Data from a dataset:

— begin —

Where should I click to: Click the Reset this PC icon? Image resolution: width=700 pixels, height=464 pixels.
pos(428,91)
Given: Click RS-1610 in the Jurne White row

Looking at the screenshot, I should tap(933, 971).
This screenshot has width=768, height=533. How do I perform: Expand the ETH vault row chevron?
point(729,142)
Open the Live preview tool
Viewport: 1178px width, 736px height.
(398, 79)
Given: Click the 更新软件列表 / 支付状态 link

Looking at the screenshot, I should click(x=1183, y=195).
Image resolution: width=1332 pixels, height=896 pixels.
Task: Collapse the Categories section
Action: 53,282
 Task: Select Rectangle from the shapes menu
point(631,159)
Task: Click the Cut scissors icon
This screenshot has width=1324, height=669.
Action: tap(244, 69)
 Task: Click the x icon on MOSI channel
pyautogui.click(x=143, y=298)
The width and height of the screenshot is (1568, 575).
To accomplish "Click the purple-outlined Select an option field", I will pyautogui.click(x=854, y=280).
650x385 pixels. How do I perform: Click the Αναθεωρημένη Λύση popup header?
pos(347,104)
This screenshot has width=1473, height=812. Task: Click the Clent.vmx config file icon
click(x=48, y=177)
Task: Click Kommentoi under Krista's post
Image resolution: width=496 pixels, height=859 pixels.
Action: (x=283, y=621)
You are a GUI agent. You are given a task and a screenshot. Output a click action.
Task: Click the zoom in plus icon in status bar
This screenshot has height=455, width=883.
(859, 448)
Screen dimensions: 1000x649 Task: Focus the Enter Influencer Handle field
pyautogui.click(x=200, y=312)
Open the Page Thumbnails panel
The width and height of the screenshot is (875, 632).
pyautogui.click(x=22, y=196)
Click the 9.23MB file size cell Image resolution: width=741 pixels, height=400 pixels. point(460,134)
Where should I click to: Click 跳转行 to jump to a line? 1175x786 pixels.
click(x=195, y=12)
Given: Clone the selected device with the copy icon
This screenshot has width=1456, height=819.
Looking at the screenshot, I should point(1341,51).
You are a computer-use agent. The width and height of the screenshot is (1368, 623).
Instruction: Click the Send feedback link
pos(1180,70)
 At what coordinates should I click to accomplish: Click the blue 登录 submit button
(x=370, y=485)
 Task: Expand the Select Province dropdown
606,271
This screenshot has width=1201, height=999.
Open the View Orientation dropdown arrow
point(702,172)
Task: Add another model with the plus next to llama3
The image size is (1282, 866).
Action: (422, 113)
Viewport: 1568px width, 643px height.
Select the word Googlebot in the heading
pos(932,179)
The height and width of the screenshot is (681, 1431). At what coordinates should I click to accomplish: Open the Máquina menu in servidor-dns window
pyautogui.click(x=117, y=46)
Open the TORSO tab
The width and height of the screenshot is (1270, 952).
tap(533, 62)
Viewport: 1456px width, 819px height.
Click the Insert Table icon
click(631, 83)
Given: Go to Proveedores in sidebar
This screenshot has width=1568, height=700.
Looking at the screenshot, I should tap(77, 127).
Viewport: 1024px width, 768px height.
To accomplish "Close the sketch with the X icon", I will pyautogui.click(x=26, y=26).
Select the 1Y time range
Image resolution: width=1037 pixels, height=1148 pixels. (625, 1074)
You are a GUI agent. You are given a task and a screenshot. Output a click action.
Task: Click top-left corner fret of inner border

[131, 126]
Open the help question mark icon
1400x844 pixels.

— end —

▸ **Task prompt**
Reproduce the lines of the data verbatim, from the line containing "Viewport: 1456px width, 819px height." through the final line of the data, both included.

▸ **Full response**
Viewport: 1456px width, 819px height.
Click the Insert Table icon
click(631, 83)
Given: Go to Proveedores in sidebar
This screenshot has width=1568, height=700.
Looking at the screenshot, I should tap(77, 127).
Viewport: 1024px width, 768px height.
To accomplish "Close the sketch with the X icon", I will pyautogui.click(x=26, y=26).
Select the 1Y time range
Image resolution: width=1037 pixels, height=1148 pixels. (625, 1074)
You are a GUI agent. You are given a task and a screenshot. Output a click action.
Task: Click top-left corner fret of inner border

[131, 126]
Open the help question mark icon
1400x844 pixels.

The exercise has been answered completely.